Ainda estava escuro quando Frankel chegou ao local. Soldados israelenses trocavam tiros com o Hamas. Então ele ficou deitado na areia esperando até que fosse seguro.
Os voluntários da Zaka têm trabalhado desde então em todos os locais do ataque. Eles recuperam os corpos em turnos de duas horas, porque o trabalho é muito difícil e desgastante.
Lidar com os restos mortais de crianças foi o pior, disse Frankel. Quando ele foi para um kibutz atacado pelo Hamas, a polícia alertou que o cenário era difícil de ver – até mesmo para as equipes experientes em tragédias da Zaka.
Frankel encontrou crianças carbonizadas, corpos em pedaços por causa das explosões de granadas e famílias mortas a tiros dentro de suas casas. “Contei muitos bebês e pessoas carbonizadas”, diz ele. “Quando falo com você agora, vejo essas imagens novamente diante dos meus olhos.”
Por este trabalho, particularmente em momentos de violência, os voluntários Zaka são por vezes elogiados nas ruas de Israel quando passam com os seus coletes amarelos. Caminhando por seu bairro em Bnei Brak nesta semana, Frankel ignorou os elogios.
“Zaka é um serviço sagrado, e você não pede agradecimentos”, disse ele. “Os mortos não podem pagar de volta.”
Na noite de quarta-feira, os voluntários tinham acabado de terminar seu último trabalho de retirada de corpos no sul de Israel. Frankel estava dirigindo para o norte, até à base militar onde as vítimas estavam sendo analisadas pela perícia.
Dentro da base militar, havia cerca de 20 enormes unidades de armazenamento refrigerado, como contêineres, alinhadas para guardar os corpos.
Os rabinos e os voluntários Zaka trabalhavam para preservar a dignidade dos mortos, apesar da escala da operação e do estado de deterioração.
Eles tiveram o cuidado de fazer uma pausa para orações para cada uma das vítimas ali. Ortodoxos, os voluntários se reuniram a cada 15 minutos para fazer suas próprias orações enquanto o trabalho continuava.
Yacoub Zechariah, de 39 anos, vice-prefeito da cidade de Bnei Brak, estava em seu quinto turno consecutivo na base. “Fisicamente, são horas e horas sem dormir, carregando cadáveres. É um trabalho árduo”, disse ele. “Mas nós superamos isso.”

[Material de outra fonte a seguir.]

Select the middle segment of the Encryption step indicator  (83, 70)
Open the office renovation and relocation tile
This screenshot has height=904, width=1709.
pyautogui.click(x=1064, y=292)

Zechariah, pai de cinco filhos, viu corpos de crianças com ferimentos e queimaduras terríveis, conta. Alguns foram decapitados, embora não estivesse claro como isso foi feito. Crianças foram mortas e tiveram suas mãos e pés amarrados com fios de telefone, diz.
Zechariah tirou cinco sacos para cadáveres de um caminhão. Cada um dos sacos tinha o mesmo nome marcado.
Ele retirou os cinco membros da mesma família do caminhão. Eram os pais e três crianças pequenas que foram assassinadas pelo Hamas dentro de casa, no kibutz de Kfar Azza.
“Ver uma família inteira morta é algo que quebra um ser humano”, disse Zechariah. “Tenho cinco filhos. Somos pessoas de fé e sabemos que tudo vem de Deus, mas isso é difícil de entender”.
Depois de verificar os rostos de cada membro família e encaminhá-los para o depósito, Zechariah caminhou um pouco e começou a chorar.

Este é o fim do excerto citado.